WHAT THE TASK ASKS: All entries must be set down once more, precisely as given.

Stored dataset items:
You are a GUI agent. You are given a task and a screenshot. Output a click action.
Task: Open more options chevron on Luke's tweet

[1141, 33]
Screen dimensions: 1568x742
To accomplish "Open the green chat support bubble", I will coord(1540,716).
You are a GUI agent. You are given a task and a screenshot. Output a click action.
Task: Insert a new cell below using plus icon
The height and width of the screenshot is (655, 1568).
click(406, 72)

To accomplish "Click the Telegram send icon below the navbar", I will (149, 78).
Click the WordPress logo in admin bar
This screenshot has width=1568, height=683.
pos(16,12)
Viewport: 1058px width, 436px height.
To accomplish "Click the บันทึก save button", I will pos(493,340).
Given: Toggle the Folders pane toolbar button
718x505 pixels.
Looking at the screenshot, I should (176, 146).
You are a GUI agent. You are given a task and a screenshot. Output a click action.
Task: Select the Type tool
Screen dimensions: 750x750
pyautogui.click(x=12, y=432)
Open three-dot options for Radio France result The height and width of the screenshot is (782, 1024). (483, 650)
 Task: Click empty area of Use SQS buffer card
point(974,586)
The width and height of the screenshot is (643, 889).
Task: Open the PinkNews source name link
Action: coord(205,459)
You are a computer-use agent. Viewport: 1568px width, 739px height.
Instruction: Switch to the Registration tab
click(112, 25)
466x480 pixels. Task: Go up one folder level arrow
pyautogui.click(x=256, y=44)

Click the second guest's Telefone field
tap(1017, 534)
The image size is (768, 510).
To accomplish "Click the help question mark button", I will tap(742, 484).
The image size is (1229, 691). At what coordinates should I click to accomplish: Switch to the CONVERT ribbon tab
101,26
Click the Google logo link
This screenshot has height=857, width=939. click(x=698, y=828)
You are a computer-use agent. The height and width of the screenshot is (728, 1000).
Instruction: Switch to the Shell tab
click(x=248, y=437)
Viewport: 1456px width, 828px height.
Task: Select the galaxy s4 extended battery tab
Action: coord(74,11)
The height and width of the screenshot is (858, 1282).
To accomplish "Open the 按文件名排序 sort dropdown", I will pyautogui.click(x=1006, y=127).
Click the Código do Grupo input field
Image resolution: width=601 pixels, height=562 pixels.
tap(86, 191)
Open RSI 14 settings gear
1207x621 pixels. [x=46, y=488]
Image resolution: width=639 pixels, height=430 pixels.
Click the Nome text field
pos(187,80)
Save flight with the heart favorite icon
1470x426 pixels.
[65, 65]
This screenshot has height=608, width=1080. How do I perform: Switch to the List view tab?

RESULT:
You are a GUI agent. You are given a task and a screenshot. Output a click action.
Task: Open more options chevron on Luke's tweet

[1141, 33]
Screen dimensions: 1568x742
To accomplish "Open the green chat support bubble", I will coord(1540,716).
You are a GUI agent. You are given a task and a screenshot. Output a click action.
Task: Insert a new cell below using plus icon
The height and width of the screenshot is (655, 1568).
click(406, 72)

To accomplish "Click the Telegram send icon below the navbar", I will (149, 78).
Click the WordPress logo in admin bar
This screenshot has width=1568, height=683.
pos(16,12)
Viewport: 1058px width, 436px height.
To accomplish "Click the บันทึก save button", I will pos(493,340).
Given: Toggle the Folders pane toolbar button
718x505 pixels.
Looking at the screenshot, I should (176, 146).
You are a GUI agent. You are given a task and a screenshot. Output a click action.
Task: Select the Type tool
Screen dimensions: 750x750
pyautogui.click(x=12, y=432)
Open three-dot options for Radio France result The height and width of the screenshot is (782, 1024). (483, 650)
 Task: Click empty area of Use SQS buffer card
point(974,586)
The width and height of the screenshot is (643, 889).
Task: Open the PinkNews source name link
Action: coord(205,459)
You are a computer-use agent. Viewport: 1568px width, 739px height.
Instruction: Switch to the Registration tab
click(112, 25)
466x480 pixels. Task: Go up one folder level arrow
pyautogui.click(x=256, y=44)

Click the second guest's Telefone field
tap(1017, 534)
The image size is (768, 510).
To accomplish "Click the help question mark button", I will tap(742, 484).
The image size is (1229, 691). At what coordinates should I click to accomplish: Switch to the CONVERT ribbon tab
101,26
Click the Google logo link
This screenshot has height=857, width=939. click(x=698, y=828)
You are a computer-use agent. The height and width of the screenshot is (728, 1000).
Instruction: Switch to the Shell tab
click(x=248, y=437)
Viewport: 1456px width, 828px height.
Task: Select the galaxy s4 extended battery tab
Action: coord(74,11)
The height and width of the screenshot is (858, 1282).
To accomplish "Open the 按文件名排序 sort dropdown", I will pyautogui.click(x=1006, y=127).
Click the Código do Grupo input field
Image resolution: width=601 pixels, height=562 pixels.
tap(86, 191)
Open RSI 14 settings gear
1207x621 pixels. [x=46, y=488]
Image resolution: width=639 pixels, height=430 pixels.
Click the Nome text field
pos(187,80)
Save flight with the heart favorite icon
1470x426 pixels.
[65, 65]
This screenshot has height=608, width=1080. How do I perform: Switch to the List view tab?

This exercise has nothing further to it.